R4 — Masquage des secrets lors de la preview template non formulé Le principe "sans secret en clair" est global mais la preview de template (§6 "prévisualisable") ne précise pas comment les variables sensibles (password, token) sont masquées dans l'affichage UI. À formaliser explicitement dans la spec des installateurs externes.

---

Réserves mineures (à noter, non bloquantes)

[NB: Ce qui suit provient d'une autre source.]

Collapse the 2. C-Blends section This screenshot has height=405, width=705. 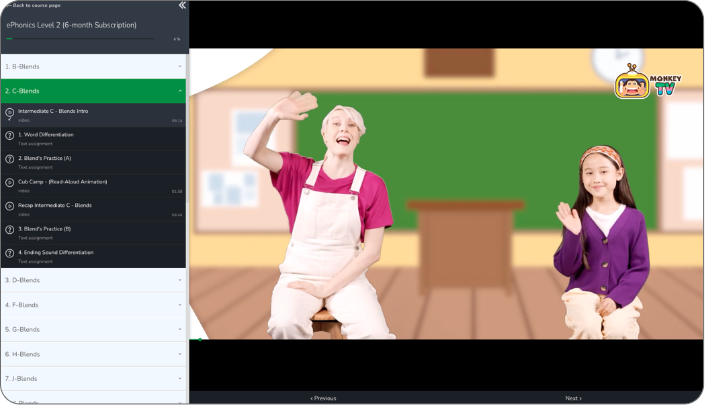pos(92,91)
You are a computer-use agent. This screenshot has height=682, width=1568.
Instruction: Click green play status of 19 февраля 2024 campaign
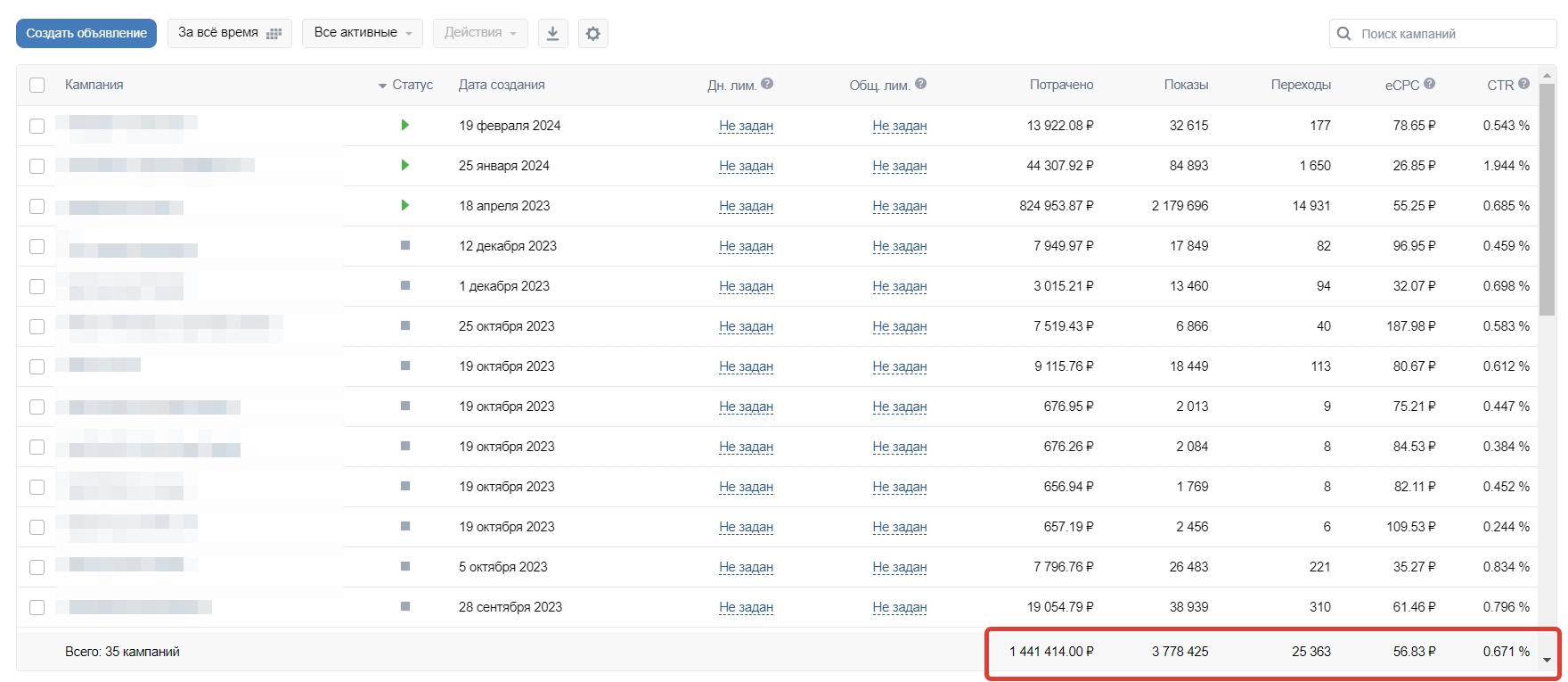pos(405,125)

• Le manifeste JSON exemple §2 ne contenait pas description, defaults, validations — corrigé lors de la présente revue.
• Le backup path §8 terminal_customization comportait une date figée en dur — corrigé lors de la présente revue (remplacé par {{backupDate}}).
• iotop dans base_tools : sur certaines distributions récentes ce paquet requiert le kernel avec CONFIG_TASK_IO_ACCOUNTING ou peut s'appeler différemment. Non bloquant au niveau design mais à anticiper lors de l'implémentation avec un fallback.
• La distinction des trois niveaux nmap (network_tools / security_audit / security_lab) est bien documentée dans §3 et §4. Elle devrait être reprise dans le manifeste de chaque profil concerné (champ risk + note UI d'avertissement pour security_lab).

---

Coquilles corrigées dans tache4.md

1. §2 manifeste JSON : ajout de "description", "defaults": {}, "validations": [] pour correspondre au gate §4 qui exige ces trois champs dans chaque manifeste de profil.
2. §8 terminal_customization, JSON retour backupFiles : date figée 20260605 remplacée par le placeholder Mustache {{backupDate}} pour indiquer que la valeur est dynamique à l'exécution.

---

Cohérence inter-tâches

• Tâche 2 (moteur templates) : tache4.md s'appuie correctement sur Mustache + templates versionnés sur disque, conforme à tache2.md. Aucun moteur parallèle créé. OK.
• Tâche 1.9 (BDD) : tables install_profiles, install_recipes, install_recipe_versions, machine_profile_state, script_variables_presets, machine_hardware, machine_metrics_latest sont bien définies dans tache1.9.md §9. La liaison explicite depuis tache4.md vers ces tables est manquante (réserve R1 ci-dessus).
• Tâche 3 (formulaires UI) : les comportements "déplier champs" et "désactiver bouton run" relèvent de tache3.md et ne sont pas à spécifier dans tache4.md. Frontière correcte.
• Tâche 5 (exécution) : les JSON d'entrée/sortie définis dans tache4.md constituent les contrats que tache5 devra respecter pour le routage et le stockage. Dépendance correctement identifiée en §15.
• client.ts / templates APT existants : le modèle d'exécution (sudo -S, base64, marqueurs ===SU:XXX===, non interactif) est cohérent avec les conventions. Les scripts post-install de tache4 doivent émettre les marqueurs de section appropriés ou un JSON terminal en remplacement — la spec tache4 choisit le JSON terminal, ce qui est cohérent avec l'intention d'évolution décrite dans tache2 (JSON-in-shell).

---

Conclusion

Le design tache4.md est prêt à entrer en planification d'implémentation sous réserve du traitement des quatre réserves majeures ci-dessus, en priorité R1 (liaison BDD) et R2 (champ reboot_verified), qui sont nécessaires pour que la tâche 5 puisse router correctement les résultats.